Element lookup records
________________________
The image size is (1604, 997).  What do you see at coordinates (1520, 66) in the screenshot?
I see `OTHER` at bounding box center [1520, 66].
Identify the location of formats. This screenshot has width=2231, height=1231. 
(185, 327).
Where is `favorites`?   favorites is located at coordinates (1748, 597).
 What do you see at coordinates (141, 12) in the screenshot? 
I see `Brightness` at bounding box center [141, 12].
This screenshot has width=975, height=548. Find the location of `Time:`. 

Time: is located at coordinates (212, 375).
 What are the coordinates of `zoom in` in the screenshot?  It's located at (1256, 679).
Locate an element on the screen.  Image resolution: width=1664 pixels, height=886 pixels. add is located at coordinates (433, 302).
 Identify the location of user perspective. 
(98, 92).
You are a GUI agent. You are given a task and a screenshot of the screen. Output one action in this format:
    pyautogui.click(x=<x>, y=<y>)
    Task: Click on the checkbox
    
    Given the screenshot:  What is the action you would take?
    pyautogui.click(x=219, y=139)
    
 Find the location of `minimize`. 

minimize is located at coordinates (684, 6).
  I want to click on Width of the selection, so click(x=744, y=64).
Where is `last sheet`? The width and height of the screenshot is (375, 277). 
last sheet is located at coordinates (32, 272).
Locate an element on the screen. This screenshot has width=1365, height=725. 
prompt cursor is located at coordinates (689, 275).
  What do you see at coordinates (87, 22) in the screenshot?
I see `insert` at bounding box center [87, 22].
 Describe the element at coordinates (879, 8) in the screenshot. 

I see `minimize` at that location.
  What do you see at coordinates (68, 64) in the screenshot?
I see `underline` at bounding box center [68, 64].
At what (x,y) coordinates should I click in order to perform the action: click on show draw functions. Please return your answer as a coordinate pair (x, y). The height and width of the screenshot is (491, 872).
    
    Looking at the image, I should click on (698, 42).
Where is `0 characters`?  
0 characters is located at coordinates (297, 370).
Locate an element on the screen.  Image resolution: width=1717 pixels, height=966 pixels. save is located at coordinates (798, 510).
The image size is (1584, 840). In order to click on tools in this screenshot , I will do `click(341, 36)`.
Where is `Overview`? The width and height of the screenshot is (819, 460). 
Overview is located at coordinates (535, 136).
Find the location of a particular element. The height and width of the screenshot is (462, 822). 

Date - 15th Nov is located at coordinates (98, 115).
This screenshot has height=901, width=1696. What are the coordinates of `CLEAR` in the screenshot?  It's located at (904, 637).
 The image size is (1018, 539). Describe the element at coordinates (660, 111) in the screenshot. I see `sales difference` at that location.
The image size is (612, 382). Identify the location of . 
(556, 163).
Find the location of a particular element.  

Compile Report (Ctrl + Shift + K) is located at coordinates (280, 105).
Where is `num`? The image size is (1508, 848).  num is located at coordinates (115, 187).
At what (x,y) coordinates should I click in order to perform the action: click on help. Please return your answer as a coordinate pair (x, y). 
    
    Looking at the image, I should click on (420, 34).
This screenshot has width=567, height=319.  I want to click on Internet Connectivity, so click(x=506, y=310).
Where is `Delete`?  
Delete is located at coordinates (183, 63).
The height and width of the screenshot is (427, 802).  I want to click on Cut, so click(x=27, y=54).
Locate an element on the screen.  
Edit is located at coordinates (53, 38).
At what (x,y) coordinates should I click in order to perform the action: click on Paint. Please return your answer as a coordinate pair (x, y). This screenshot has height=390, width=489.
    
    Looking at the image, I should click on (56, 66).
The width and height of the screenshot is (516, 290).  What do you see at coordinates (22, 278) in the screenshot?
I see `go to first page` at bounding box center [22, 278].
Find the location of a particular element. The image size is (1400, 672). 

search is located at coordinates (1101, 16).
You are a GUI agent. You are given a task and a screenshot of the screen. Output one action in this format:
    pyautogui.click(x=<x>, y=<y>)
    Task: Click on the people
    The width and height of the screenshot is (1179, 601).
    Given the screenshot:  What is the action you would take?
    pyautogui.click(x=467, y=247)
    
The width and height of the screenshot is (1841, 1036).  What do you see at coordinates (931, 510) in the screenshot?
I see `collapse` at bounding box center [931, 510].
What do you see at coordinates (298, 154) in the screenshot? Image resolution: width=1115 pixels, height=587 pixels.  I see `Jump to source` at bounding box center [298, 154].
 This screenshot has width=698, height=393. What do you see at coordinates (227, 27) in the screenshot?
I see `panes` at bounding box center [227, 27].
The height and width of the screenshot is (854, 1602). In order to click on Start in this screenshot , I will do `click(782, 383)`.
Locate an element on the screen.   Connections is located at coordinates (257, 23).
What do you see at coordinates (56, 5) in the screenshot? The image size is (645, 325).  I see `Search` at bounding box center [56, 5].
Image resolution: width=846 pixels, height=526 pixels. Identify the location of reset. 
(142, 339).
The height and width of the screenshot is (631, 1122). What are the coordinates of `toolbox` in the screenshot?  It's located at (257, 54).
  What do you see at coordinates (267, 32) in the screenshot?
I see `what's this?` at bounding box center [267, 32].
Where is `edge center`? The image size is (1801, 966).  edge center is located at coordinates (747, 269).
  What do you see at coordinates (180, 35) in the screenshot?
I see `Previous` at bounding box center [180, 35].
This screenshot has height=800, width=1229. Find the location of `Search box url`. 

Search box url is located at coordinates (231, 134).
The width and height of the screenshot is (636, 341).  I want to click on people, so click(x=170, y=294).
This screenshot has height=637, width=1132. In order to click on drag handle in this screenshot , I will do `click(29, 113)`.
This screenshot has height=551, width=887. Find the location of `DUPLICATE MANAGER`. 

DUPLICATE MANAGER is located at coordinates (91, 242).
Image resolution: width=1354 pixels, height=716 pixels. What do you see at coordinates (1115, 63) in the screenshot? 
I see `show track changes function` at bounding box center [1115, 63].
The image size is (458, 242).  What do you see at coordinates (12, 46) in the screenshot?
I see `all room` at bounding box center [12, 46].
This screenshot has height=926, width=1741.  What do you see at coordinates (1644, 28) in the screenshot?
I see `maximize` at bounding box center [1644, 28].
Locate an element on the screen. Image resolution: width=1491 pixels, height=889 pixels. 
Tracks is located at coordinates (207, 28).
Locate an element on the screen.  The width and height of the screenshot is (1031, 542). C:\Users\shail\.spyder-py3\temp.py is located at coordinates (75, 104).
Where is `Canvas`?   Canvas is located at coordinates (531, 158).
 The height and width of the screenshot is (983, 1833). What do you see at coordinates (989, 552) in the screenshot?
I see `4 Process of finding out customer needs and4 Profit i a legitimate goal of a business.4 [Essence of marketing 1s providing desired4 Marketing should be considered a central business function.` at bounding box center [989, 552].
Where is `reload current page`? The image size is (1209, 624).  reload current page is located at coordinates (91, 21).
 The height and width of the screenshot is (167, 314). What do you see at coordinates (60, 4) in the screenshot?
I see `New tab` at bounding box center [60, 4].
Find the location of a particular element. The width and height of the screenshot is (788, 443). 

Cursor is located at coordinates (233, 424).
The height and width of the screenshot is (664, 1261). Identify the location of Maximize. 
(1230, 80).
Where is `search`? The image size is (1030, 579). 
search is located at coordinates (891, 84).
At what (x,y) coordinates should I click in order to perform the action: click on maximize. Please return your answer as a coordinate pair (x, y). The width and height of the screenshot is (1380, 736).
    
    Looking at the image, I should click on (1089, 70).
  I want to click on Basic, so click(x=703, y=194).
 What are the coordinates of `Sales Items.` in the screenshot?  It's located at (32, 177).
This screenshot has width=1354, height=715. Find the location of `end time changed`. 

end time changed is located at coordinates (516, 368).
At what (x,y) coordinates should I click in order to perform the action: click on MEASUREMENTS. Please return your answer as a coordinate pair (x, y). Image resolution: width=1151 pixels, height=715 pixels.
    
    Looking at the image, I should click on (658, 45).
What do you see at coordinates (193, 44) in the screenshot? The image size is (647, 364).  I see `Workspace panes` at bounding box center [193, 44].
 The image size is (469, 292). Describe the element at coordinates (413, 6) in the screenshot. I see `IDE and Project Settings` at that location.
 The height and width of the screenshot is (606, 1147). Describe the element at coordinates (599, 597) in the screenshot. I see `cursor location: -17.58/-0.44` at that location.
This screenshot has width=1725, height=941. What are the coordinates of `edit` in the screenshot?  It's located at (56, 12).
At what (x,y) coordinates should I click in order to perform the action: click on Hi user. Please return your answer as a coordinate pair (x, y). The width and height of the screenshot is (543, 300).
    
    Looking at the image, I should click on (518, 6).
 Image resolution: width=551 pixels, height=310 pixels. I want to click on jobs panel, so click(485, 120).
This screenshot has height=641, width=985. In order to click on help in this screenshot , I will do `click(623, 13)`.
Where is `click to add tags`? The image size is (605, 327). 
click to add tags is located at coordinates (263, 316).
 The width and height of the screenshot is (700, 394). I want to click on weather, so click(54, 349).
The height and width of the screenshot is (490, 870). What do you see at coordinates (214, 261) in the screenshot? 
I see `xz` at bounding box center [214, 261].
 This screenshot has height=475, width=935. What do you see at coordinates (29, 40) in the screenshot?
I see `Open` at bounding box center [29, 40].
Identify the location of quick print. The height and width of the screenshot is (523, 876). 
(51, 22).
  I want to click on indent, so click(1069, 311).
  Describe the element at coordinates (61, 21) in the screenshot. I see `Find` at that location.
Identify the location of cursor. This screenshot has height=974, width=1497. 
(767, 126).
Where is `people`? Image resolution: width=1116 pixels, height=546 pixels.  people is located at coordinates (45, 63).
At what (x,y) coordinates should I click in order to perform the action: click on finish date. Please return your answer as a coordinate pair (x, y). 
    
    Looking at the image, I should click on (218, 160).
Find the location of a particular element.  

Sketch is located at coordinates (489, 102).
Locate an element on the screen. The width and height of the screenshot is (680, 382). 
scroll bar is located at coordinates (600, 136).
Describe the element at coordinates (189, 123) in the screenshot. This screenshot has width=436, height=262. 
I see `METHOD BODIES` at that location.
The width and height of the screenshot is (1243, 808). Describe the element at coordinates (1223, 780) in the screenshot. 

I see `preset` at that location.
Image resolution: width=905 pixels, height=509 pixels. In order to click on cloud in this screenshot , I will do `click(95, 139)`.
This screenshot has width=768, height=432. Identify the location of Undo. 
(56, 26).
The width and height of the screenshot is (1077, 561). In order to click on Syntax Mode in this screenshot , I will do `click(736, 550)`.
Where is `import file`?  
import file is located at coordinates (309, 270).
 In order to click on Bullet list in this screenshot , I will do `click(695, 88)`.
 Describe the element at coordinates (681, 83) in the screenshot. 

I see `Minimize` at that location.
________________________
> [REQUIREMENTS]: Quote the material above word for word, from the line with "In order to click on Bullet" through the end of the material.

> [REPLY]:
 In order to click on Bullet list in this screenshot , I will do `click(695, 88)`.
 Describe the element at coordinates (681, 83) in the screenshot. 

I see `Minimize` at that location.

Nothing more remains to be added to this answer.